With the U.S. unemployment rate still over 6 percent and the labor force participation rate at its lowest level since 1978, the Great Recession hardly seems a thing of the past. That calls for a look back at how it came about in the first place, and how another might be avoided.
According the National Bureau of Economic Research, the worst recession since the Great Depression officially started in December 2007. But its roots actually go back to the Community Reinvestment Act (CRA) of 1977.
The CRA sought to correct discrimination in the mortgage market by ensuring that all people, regardless of race or neighborhood of residence, would have equal access to bank loans. Few citizens would think this unreasonable, but the CRA also scored banks on their performance. This made increased subprime lending a virtual necessity for any bank looking to expand. This took on increased importance in 1994 when Washington opened the door to bank expansions across state lines.
Enter the Federal National Mortgage Association (Fannie Mae) and the Federal Home Mortgage Association (Freddie Mac). Fannie and Freddies federally mandated mission was to increase the flow of funds going into mortgages by buying mortgages originated by banks, enabling the banks to make more loans.
A 1992 law, the Federal Housing Enterprises Financial Safety and Soundness Act, established goals for Fannie and Freddie to purchase subprime mortgages from banks and other lenders.
From 1993 through 1995, 30 percent of the mortgages purchased were to be from low- and moderate-income households and 30 percent from underserved areas. The percentages were to rise yearly, and by 2006 the mandate was 53 percent from low- and moderate-income families, and 38 percent from underserved areas.
This provided an outlet for mortgage originators to make and unload risky mortgages, helping to fuel the housing bubble of 1997 to 2006. But all bubbles eventually break, and this one had disastrous consequences.

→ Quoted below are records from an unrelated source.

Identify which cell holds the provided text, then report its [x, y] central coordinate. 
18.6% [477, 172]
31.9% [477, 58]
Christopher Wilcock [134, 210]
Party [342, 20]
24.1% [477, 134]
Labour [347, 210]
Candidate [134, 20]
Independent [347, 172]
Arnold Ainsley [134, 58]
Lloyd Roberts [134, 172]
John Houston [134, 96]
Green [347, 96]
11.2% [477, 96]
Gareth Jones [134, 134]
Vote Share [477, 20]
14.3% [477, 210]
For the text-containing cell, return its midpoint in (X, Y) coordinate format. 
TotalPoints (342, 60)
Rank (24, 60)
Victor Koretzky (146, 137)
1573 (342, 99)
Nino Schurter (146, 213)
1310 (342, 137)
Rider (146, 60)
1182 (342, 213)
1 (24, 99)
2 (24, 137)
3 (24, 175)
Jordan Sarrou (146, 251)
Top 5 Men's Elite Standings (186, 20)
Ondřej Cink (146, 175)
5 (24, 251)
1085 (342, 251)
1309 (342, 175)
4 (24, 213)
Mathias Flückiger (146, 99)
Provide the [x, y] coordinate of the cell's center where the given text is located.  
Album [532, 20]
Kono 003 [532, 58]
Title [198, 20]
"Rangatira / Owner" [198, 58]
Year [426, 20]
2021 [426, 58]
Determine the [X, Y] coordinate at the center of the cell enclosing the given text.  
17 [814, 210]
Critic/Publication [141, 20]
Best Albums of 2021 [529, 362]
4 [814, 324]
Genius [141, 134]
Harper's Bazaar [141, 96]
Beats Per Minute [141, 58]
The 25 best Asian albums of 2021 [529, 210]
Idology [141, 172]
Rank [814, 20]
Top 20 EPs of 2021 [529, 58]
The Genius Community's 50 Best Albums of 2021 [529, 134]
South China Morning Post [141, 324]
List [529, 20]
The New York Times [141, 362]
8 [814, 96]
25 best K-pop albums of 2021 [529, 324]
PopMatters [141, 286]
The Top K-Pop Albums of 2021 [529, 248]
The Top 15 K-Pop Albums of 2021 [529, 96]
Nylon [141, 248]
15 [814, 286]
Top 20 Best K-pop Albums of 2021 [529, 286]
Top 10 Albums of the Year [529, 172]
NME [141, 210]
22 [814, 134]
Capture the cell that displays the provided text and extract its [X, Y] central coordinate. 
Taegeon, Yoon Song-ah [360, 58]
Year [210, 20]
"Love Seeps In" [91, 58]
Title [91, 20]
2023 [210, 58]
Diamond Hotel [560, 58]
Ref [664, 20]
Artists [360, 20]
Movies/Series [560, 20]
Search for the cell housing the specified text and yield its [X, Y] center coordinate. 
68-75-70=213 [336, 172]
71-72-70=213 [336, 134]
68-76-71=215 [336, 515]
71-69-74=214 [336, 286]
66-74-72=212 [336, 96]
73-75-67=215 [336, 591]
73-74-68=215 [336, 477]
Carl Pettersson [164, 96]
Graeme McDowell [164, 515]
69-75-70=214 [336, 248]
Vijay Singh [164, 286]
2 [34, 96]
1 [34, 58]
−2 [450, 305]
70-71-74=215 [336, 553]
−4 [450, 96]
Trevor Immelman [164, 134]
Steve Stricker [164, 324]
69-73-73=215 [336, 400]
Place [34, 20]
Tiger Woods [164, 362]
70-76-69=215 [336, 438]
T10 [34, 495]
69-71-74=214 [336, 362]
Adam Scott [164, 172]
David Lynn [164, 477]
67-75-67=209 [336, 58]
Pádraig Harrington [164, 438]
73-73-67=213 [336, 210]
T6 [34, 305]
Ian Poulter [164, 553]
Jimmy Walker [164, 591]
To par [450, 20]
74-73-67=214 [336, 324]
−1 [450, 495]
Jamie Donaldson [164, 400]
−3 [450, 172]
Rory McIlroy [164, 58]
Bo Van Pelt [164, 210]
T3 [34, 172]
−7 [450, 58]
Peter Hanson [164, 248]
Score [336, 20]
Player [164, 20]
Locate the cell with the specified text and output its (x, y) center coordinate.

After a decade of increases, housing prices declined steadily. Foreclosures rose as people walked away from bad investments. Financial institutions that held mortgages suddenly found they were holding toxic assets.
On Oct. 9, 2007, 18 months after real-estate prices peaked, the Dow Jones Industrial Average began a torturous fall. While wealth dissolved, household debt didnt, and many homeowners found their homes under water, worth less than the amount of their mortgage.
Many if not most of these homeowners were lower-income families, the very people federal policy aimed to help. In February 2011, 15.7 million homes, 27 percent of all single-family homes with mortgages, were under water.
Indeed, the Financial Crisis Inquiry Commission concluded that the financial crisis was caused in large part by failures in financial regulation and supervision.
All told the governments role in contributing to excessive subprime lending, the housing bubble and the Great Recession must rank high among its worst public policies of the past hundred years.
Accordingly, Americans have every right to pose some tough questions.
Does the nation really need Fannie and Freddie to redirect credit in the economy? Should the Federal Reserve also have taken on that role with its mortgage-buying quantitative-easing program? Is it appropriate for government to set percentages of lending that should go to lower-income people? Should legislators and regulators be allowed to escape responsibility for an economic disaster that lingers to this day?
Legislators need to face the music and avoid the blunders of the past. If they make long overdue pro-growth reforms and abstain from misallocating credit in the financial markets, they may spare the nation another major recession.
Otherwise, the United States is likely to underperform economically for decades to comes, just like most of Europe, with slow growth and high unemployment.